Goal of the exercise:
Filter the entries beneath this task, copying only the lines that hold the word "field".

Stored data
= Beginning of Section =

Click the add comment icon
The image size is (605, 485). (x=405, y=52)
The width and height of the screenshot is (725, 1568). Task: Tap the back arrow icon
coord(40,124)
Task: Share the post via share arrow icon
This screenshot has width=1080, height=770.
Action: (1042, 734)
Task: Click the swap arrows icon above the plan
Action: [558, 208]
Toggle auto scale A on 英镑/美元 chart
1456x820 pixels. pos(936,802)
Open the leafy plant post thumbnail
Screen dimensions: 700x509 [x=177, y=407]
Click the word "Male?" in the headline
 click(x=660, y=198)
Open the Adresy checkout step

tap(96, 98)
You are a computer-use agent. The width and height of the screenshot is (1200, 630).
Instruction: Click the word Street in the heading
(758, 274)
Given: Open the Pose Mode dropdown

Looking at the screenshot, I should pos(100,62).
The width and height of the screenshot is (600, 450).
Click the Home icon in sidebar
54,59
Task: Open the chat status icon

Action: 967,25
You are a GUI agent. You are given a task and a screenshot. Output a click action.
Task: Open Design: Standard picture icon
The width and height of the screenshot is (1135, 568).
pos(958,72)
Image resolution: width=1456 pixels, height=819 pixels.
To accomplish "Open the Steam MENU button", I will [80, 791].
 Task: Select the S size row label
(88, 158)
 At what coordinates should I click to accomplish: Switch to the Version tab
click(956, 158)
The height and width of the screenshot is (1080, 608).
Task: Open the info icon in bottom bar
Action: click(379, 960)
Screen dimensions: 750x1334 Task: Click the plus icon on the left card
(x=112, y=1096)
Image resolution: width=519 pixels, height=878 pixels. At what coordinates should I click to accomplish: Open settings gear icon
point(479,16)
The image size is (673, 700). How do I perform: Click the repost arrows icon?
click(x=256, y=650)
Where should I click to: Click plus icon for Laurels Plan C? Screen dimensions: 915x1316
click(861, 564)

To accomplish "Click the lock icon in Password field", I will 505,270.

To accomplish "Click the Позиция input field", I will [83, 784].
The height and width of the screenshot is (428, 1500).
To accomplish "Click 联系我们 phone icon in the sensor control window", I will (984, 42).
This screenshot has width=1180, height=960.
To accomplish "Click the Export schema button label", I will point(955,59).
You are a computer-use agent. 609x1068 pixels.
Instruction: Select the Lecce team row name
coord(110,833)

= End of Section =

Task answer:
To accomplish "Click the lock icon in Password field", I will 505,270.
To accomplish "Click the Позиция input field", I will [83, 784].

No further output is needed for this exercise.